When the snow-covered roof over the B&O's landmark roundhouse caved in Feb. 17 on its historic railway collection, Wilson said he shed some tears. By the next day, no one could tell. In the face of adversity, Wilson smiles through it all.

Grace under pressure

"As someone once said, almost anyone can manage when things are going normally," said William L. Withuhn, transportation curator for the Smithsonian Institution in Washington. "The test of true management skills is when the unexpected occurs. And that's certainly the case here. I think he and his staff are responding fantastically."

The money-challenged museum is closed indefinitely, has had to cancel dozens of catered events and called off an international fair that could have netted $500,000 to $1 million. Herbert H. Harwood, railroad historian and interim director of the B&O in 1988, says Wilson is up to the challenge.

"My impression of Courtney is that he is a very imaginative guy. He's got a lot of flair," said Harwood. "He can handle this."

Wilson grew up near Pikesville and graduated from Milford Mill High School. He has bachelor's degrees in music and history from what is now McDaniel College and a master's degree in history from Morgan State University.

In 1974, he took a job as a park ranger at Hampton National Historic Site in Towson. In 1979, he opened an antiques store, American Military Antiques, in Ellicott City. In 1986, he started a Revolutionary War and Civil War consulting firm.

He gave up his store in the mid-1990s and quit his consulting firm not long after accepting the chief curator job with the B&O in 1997. In 2000, after serving as interim director, Wilson was promoted to executive director.
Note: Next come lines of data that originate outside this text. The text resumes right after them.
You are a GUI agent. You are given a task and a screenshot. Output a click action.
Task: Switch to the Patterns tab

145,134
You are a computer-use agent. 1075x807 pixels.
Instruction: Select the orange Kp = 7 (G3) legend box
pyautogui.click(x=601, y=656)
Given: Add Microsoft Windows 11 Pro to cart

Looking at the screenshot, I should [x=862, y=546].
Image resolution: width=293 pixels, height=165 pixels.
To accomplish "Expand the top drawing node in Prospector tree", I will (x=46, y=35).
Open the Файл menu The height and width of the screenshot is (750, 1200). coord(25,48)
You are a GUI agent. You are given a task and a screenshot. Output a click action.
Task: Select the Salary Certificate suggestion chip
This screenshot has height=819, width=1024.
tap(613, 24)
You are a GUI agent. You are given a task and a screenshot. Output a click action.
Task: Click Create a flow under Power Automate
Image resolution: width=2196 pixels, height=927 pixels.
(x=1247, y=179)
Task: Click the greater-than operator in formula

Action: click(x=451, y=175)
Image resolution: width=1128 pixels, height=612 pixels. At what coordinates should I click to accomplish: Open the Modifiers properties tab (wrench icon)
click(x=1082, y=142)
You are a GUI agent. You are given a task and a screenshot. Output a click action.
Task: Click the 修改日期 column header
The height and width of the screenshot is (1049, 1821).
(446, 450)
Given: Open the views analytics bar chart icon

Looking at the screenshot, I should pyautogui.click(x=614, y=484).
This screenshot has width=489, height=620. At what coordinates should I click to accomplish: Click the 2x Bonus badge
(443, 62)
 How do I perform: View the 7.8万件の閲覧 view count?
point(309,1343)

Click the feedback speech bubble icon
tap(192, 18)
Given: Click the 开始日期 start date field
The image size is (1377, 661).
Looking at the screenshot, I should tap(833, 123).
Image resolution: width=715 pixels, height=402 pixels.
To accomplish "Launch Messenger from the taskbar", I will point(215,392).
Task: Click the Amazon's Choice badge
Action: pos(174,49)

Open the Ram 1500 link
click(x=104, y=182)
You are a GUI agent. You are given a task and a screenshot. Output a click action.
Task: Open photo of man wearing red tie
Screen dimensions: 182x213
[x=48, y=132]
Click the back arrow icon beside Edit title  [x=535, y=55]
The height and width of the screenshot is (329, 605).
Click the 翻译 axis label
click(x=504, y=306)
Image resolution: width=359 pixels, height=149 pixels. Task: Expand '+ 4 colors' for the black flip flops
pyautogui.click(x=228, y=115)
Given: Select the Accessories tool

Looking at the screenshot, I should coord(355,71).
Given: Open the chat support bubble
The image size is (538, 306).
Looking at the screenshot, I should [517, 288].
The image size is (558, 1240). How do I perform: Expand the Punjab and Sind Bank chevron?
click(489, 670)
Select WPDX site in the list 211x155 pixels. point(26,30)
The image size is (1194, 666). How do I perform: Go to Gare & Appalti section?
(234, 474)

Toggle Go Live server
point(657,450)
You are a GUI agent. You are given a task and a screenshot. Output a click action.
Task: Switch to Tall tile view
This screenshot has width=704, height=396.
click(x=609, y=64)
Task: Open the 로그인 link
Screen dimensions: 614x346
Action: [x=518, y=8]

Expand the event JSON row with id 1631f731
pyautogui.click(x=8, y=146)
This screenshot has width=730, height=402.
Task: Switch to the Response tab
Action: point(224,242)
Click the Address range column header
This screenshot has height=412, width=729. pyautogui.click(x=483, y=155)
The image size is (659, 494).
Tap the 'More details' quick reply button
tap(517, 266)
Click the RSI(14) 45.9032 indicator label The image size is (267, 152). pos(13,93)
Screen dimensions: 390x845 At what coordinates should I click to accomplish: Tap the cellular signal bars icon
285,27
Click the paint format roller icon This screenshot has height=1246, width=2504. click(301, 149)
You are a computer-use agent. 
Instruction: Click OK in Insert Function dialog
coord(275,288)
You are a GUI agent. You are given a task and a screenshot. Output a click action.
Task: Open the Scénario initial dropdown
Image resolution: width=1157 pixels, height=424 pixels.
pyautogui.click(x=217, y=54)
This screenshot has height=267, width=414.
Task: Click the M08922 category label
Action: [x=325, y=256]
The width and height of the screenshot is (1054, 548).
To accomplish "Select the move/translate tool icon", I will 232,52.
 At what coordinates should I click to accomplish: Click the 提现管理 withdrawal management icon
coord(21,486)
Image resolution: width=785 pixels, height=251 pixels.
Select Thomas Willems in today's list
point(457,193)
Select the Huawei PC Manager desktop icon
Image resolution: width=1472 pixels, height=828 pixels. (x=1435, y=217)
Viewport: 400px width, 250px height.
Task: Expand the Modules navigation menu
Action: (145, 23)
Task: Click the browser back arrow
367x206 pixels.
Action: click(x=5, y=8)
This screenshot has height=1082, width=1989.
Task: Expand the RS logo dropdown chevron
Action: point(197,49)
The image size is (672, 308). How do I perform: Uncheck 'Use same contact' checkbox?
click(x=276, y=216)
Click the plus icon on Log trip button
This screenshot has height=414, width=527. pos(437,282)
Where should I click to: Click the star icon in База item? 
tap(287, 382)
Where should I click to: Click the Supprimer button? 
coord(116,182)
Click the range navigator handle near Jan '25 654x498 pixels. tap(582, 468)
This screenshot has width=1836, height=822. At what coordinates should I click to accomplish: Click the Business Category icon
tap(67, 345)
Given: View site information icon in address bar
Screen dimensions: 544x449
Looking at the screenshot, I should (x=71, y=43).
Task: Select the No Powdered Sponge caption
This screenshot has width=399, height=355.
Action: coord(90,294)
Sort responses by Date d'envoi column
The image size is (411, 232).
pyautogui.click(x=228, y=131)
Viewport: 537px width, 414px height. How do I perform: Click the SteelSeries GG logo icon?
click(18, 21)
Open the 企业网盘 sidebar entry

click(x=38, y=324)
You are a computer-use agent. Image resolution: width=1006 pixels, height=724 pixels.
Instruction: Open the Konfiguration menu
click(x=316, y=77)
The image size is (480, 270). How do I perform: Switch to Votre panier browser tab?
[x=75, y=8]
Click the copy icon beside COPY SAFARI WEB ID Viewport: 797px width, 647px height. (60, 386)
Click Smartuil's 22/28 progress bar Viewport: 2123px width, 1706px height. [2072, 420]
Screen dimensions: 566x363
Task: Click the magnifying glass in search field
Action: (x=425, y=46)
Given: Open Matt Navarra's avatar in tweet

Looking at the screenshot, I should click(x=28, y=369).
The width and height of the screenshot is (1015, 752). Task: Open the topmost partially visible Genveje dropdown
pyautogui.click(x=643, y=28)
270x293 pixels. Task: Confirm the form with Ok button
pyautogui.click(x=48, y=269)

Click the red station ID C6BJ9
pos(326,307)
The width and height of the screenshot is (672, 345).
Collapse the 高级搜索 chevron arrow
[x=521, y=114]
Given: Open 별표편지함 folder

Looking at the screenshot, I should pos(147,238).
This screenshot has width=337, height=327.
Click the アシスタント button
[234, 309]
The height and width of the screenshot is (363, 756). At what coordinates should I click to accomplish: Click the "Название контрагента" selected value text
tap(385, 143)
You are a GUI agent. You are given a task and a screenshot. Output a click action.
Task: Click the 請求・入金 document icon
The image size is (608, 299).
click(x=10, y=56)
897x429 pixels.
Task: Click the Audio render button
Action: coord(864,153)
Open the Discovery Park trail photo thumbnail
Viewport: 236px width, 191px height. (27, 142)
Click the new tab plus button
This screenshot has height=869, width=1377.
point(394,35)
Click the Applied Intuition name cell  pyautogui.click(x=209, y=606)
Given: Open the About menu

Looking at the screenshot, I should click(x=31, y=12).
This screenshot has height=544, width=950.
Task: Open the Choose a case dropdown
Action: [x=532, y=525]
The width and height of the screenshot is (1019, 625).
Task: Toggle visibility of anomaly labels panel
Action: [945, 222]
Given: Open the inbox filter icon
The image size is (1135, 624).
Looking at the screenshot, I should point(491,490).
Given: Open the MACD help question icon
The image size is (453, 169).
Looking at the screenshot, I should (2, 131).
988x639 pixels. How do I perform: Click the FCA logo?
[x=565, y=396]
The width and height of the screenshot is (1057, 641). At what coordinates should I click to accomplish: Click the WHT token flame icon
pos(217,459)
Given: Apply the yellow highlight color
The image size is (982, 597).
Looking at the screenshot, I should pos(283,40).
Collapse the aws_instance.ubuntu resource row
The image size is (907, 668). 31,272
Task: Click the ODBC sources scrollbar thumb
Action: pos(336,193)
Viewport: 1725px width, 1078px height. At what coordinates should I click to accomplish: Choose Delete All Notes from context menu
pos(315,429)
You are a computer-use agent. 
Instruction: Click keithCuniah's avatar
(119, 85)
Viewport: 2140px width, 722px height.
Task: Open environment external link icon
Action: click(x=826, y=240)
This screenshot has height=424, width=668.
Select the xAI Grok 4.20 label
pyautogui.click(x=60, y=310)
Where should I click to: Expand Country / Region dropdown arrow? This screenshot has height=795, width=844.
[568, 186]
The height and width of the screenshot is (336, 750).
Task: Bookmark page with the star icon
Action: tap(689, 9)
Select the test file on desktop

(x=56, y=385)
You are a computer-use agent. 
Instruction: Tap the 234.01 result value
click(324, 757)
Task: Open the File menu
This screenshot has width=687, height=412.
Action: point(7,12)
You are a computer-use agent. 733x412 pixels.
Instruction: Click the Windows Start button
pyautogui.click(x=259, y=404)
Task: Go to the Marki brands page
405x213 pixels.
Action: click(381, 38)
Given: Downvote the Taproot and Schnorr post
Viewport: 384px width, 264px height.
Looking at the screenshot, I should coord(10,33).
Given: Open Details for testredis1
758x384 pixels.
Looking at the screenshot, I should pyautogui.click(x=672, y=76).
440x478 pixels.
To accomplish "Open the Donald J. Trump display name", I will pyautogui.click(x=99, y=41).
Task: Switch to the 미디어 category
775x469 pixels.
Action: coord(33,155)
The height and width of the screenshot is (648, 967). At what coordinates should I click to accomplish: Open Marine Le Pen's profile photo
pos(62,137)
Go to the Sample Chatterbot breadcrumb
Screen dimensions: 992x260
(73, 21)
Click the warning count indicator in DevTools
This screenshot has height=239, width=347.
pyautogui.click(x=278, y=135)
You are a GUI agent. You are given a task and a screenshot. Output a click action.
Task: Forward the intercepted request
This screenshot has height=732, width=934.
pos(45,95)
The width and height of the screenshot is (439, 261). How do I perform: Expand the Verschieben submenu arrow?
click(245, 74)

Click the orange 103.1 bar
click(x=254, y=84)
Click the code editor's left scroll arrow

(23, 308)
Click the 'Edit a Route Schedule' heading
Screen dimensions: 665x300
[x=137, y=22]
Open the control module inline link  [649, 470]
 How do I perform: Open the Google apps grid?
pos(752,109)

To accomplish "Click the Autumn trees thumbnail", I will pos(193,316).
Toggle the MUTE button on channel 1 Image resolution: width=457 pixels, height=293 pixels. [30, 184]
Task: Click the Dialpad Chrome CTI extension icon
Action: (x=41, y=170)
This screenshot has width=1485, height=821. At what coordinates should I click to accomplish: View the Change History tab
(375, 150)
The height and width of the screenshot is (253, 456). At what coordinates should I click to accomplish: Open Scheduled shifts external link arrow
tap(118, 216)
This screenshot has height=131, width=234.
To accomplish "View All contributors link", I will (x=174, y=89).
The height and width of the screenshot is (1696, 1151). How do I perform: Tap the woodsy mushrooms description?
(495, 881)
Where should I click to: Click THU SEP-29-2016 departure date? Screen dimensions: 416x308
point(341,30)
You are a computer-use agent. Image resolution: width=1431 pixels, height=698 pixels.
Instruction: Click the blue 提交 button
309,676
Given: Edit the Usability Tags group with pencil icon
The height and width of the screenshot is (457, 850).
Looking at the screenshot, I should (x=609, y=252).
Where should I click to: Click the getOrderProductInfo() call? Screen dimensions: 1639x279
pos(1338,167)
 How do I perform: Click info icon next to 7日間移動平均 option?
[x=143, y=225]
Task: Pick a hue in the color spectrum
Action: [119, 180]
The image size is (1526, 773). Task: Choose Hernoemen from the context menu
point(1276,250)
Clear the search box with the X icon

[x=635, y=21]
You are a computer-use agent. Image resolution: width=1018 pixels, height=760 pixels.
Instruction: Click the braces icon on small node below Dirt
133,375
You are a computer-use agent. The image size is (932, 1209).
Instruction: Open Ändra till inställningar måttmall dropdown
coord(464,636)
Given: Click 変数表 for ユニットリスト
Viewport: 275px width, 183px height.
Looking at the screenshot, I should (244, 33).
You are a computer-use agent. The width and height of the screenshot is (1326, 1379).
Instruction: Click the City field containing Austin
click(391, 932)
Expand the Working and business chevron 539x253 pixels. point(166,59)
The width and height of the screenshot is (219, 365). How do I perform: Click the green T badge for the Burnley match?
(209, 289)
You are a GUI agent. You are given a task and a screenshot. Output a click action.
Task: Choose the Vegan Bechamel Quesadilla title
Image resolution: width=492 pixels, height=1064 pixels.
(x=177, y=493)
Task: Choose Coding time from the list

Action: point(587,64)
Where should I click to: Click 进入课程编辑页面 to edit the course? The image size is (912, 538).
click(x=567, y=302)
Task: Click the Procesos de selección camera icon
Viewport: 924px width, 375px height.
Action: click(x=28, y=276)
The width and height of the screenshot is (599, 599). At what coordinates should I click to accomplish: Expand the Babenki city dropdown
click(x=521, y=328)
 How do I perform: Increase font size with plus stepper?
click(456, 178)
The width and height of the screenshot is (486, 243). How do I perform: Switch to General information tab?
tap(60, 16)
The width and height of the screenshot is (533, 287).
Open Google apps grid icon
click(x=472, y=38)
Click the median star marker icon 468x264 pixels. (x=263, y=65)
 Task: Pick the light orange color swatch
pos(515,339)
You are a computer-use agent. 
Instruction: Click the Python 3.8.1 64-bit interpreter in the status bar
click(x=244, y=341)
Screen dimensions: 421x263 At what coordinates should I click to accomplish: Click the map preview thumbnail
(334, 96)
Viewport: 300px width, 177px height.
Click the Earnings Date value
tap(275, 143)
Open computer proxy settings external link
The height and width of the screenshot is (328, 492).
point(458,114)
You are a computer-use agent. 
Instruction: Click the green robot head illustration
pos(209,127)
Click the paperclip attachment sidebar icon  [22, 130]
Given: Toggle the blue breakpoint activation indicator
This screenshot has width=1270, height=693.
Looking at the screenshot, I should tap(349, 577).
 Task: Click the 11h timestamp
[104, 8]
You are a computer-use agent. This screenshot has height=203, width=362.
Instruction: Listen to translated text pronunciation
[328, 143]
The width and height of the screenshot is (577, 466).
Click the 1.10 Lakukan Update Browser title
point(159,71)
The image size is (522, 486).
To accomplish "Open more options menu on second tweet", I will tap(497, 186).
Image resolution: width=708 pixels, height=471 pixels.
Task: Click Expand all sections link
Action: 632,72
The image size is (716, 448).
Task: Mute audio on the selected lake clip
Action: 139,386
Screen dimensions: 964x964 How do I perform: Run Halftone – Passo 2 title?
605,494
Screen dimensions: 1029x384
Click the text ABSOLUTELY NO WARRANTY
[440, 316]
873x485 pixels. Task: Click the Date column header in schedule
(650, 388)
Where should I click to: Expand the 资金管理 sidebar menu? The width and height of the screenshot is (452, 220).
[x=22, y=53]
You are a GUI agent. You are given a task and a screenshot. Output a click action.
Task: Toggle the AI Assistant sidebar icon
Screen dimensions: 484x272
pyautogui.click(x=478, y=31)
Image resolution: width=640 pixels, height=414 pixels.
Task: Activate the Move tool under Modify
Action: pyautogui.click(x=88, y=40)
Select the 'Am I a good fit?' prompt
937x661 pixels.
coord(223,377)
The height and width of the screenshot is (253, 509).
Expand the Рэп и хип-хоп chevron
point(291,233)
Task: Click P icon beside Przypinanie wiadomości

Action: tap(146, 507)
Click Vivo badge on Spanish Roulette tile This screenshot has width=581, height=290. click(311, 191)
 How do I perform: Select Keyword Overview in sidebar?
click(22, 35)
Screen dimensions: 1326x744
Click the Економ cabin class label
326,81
He doesn't like it, but Wilson's tenure as B&O executive director will always be linked to the roof cave-in and indefinite closure of one of the world's most notable sites for railroading history. Such irony for a leader who acknowledges trying to bring the museum worldwide attention -- but not this way.

Celebration cut short

When the roof fell, the B&O was nearing the end of a 16-month celebration of the 175th anniversary of the founding of the Baltimore & Ohio Railroad -- the museum's most ambitious undertaking.

The celebration was to culminate in June with the largest railroading festival ever -- the 10-day Fair of the Iron Horse 175, which was expected to attract at least 350,000 people.

The museum's officers decided at the end of last month to cancel the event after determining that the museum would not be repaired by the start of the fair. The decision was a defeat almost as wrenching as the roof collapse that set off this chain of events, Wilson says.

The fair was supposed to be Wilson's legacy. He was supposed to be the man who led the most significant rail car and locomotive pageant in this country's history, and who would have done it in Baltimore. It was all part of his strategic plan for remaking the museum when he took over as executive director.

Few railroad museums have the history and collection that the B&O has, yet the museum is not thought of nationally as highly as Wilson would like. Railroad museums in California and Pennsylvania are among a few often mentioned ahead of the B&O. Wilson said his personal mission has been about putting the B&O "on the map."

"When I started, it was regarded as a museum, a collection of historic items in a historic building," he said.

"This museum has 40 acres. There's more here than one building. We have a mile and a half of track and other things to see," Wilson said. "I came here wanting to make the museum not just a building but a historic site for people to enjoy."